PARTS OF THE EXERCISE:
A) List the kinds of waste that the passage on Lean in labs and hospitals says Lean seeks to drive out.
B) Continue the passage on Lean in labs and hospitals from where it stops.

Both statements describe what Lean teams in labs and hospitals do: Identify the superfluous steps in a process that squander productivity and profit. As a recognized national Lean expert, Mark Jamrog, president and CEO of SMG Group in Edwardsburg, Mich., simplifies it this way: In using Lean, “you scrape the nonsense off the top” so you can unearth the real problems.
And while Lean is mostly a science, there’s also an art to finding the simplest ways to drive out wasted time, motion, inventory, and space to give customers (ordering clinicians, patients, payers) what they want when they want it. “That is the whole idea of the concept of ‘creativity over capital’ where we take the time to develop a more innovative cost-effective solution that works better than an expensive solution,” says David Stowe, a Chicago-based partner in SMG Group.
Jamrog agrees. “In choosing a solution to a problem,” he says, the idea “is to make your costs go down—not to shift costs.” And “when you fix the simple things, oftentimes you find out that the complicated solution you first thought was needed isn’t needed anymore. Or then you can select appropriate new technology to further improve your process.”
Case in point: The Lean team at Saint Marys Hospital, a Mayo Clinic hospital in Rochester, Minn., came up with a simple but clever strategy to manage what had become a chaotic paper order system for lab work in its ICUs. The team executed a “bus route” schedule in which specialized phlebotomists on a vascular access team drop by patients’ rooms at designated times to collect blood for lab testing, including arterial blood gases. The technicians also perform point-of-care testing and place intravenous lines.
The vascular access team got its start a decade ago to consolidate specimen collection and IV placement in the units—a change that in and of itself boosted efficiency and patient care and satisfaction, says Twyla Rickard, laboratory operations manager for the Mayo Clinic.
Then last year, the Lean team decided to revamp the way in which the technicians were accessing and managing paper orders. At the time, the vascular access team, or VAT, technicians were receiving paper orders in multiple ways, creating opportunity for duplicate orders and other snafus. Some orders, Rickard says, “were hand delivered, some placed on [the VAT tech’s] working cart or desk or maybe hung on the patient’s door, or handed to the vascular access technician by the nurse or unit secretary.”

DATA LISTING:

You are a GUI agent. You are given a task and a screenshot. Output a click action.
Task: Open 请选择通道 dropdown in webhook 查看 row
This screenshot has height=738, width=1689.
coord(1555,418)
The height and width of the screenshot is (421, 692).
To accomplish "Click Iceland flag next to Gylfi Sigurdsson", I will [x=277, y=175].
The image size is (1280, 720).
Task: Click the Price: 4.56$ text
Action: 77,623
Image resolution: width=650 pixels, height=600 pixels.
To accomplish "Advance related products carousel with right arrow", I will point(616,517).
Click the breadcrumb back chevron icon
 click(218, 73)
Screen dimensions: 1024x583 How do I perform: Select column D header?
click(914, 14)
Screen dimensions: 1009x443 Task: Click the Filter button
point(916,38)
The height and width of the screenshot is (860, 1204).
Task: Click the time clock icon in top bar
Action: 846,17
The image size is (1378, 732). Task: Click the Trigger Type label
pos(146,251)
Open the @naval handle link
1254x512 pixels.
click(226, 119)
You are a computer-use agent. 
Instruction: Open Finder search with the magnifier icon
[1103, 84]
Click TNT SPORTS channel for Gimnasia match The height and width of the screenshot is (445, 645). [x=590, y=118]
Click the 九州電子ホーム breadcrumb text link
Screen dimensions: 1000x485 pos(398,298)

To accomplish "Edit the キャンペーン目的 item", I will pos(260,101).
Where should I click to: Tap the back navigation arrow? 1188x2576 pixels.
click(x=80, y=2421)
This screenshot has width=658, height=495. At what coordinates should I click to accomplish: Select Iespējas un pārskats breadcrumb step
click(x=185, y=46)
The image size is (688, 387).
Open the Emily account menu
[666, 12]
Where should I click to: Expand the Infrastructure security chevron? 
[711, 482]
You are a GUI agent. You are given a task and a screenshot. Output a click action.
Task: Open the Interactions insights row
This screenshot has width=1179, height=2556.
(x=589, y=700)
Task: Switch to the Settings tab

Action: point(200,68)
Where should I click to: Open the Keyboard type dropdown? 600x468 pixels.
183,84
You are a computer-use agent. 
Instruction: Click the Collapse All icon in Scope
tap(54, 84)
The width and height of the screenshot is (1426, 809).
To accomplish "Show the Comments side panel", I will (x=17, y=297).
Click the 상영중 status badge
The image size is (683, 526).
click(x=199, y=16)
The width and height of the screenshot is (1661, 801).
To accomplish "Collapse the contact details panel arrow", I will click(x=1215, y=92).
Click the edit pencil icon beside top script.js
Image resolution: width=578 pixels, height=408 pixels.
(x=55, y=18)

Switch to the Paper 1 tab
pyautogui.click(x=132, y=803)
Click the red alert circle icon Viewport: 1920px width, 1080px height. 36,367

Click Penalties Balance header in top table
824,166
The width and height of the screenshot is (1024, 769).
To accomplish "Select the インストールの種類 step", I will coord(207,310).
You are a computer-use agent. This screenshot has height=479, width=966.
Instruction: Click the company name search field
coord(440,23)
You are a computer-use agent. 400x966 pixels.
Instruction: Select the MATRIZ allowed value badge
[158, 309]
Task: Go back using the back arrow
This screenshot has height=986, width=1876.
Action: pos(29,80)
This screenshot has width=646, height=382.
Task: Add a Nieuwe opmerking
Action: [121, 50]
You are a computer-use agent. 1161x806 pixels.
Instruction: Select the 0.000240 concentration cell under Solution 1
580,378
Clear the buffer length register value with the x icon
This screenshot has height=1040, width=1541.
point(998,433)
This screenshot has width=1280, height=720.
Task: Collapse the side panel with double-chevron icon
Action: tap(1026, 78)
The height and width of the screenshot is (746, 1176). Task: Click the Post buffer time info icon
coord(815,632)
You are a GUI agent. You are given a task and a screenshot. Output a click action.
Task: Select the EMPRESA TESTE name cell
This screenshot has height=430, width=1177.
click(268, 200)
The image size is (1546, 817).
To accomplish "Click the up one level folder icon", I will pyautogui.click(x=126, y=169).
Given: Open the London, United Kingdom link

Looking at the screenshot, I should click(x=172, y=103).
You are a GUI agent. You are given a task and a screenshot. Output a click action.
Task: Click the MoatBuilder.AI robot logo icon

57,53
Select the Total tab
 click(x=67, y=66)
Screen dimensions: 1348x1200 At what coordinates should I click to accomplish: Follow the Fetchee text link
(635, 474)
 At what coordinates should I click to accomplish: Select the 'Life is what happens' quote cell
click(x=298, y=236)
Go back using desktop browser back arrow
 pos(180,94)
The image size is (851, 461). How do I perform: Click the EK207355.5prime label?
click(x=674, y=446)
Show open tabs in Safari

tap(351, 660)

PER-TASK ANSWERS:
A) Time, motion, inventory, space

B)
Further fueling the confusion, Mayo physicians make rounds in teams, and sometimes one team would order what another had already requested. As a result, for every hour the VAT tech spent entering orders, the person spent two hours reworking them, Rickard says. And a VAT tech’s pager was going off 30 or more times per shift for response to urgent requests.
The Lean planning team took a hard look at how it might fix the process. At the Lean planning meetings were VAT team members (representing all shifts), nurses, sometimes respiratory therapists, and, in the most recent project winding up in the sixth ICU, the physician assistant/extender group, says VAT supervisor Teresa Coughlin. She says the collaborative effort included “a lot of ‘what’s in it for me’ exploration to ensure the patient, nurses, physicians, etc. were all included.”
As a first step, the team mapped the current way things were done from “beginning
to end” to determine the “bottlenecks and areas of waste,” Rickard says. Then
they drew a “future state map that eliminated unnecessary process steps and
waste... and focused on a single-piece flow process that would improve turnaround
times, increase quality, and create value for the customer.”
The team decided it could reduce paperwork and eliminate disorganization by keeping physician orders for the VAT on the outside of the patient’s door. (To protect privacy, the orders are placed so that they face backward in a Plexiglas holder on the door.) The paper order in the holder provides a visual cue that a patient has an order for the VAT to manage. All of the physician teams use the same sheet to write orders. That way, Rickard says, they can see what another physician team has ordered so they don’t duplicate orders and can simply add on to a previous order rather than create another.
Before the Lean project, ICU nurse Tracy Mietzner says, “the physicians would all write separate orders in the chart and the VATs would have to differentiate what was a duplicate.”
Next the team initiated and posted a standardized “bus route” for the VAT
tech to stop by each room in the ICU to check for and implement new physician
orders. The ICU has 12 rooms in an easily visible U-shaped area so all the
patients can be seen from the center where the tech’s desk is located. The
tech stops by the first three rooms from the top of the hour until a quarter
after. So, for example, “if the physician writes the orders between 7:01 and
7:15 a.m,. the VAT [tech] will service that patient and the next two rooms
from 7:01 to 7:15,” Rickard says. Then the tech goes to the next three rooms
from 7:16 to 7:30 and so on.
To determine that a technician could service three rooms in a 15-minute time slot, the team relied on already available “workload recordings” that managers collected by following staff with stopwatches to determine how long it took to complete various procedures, says VAT supervisor Coughlin.
In the post-Lean ICUs, laminated maps of the VAT bus route are posted outside the patients’ doors so the doctors and nurses can see what time to expect the technician. Each time the phlebotomy tech comes by, he or she moves a large, colored paper clip to the next time someone from the VAT will arrive, which helps reduce stat orders. “If a physician is seeing a critical patient and wants a stat order,” Rickard explains, “he or she can see that it’s five minutes to 7 and the VAT will be there in five minutes—and can ask him/herself if the test can wait five minutes.” In fact, this method has all but silenced the roughly 30 priority pages the VAT received each shift. Post-Lean, Rickard says, the VAT receives on average one to two pages each month.
Cardiac arrests and other emergencies interrupt the VAT’s bus route. When that happens, the tech pages another tech known as a “flyer” who acts more like a “taxi” when he or she takes over the bus route so the VAT can manage the stat or emergency.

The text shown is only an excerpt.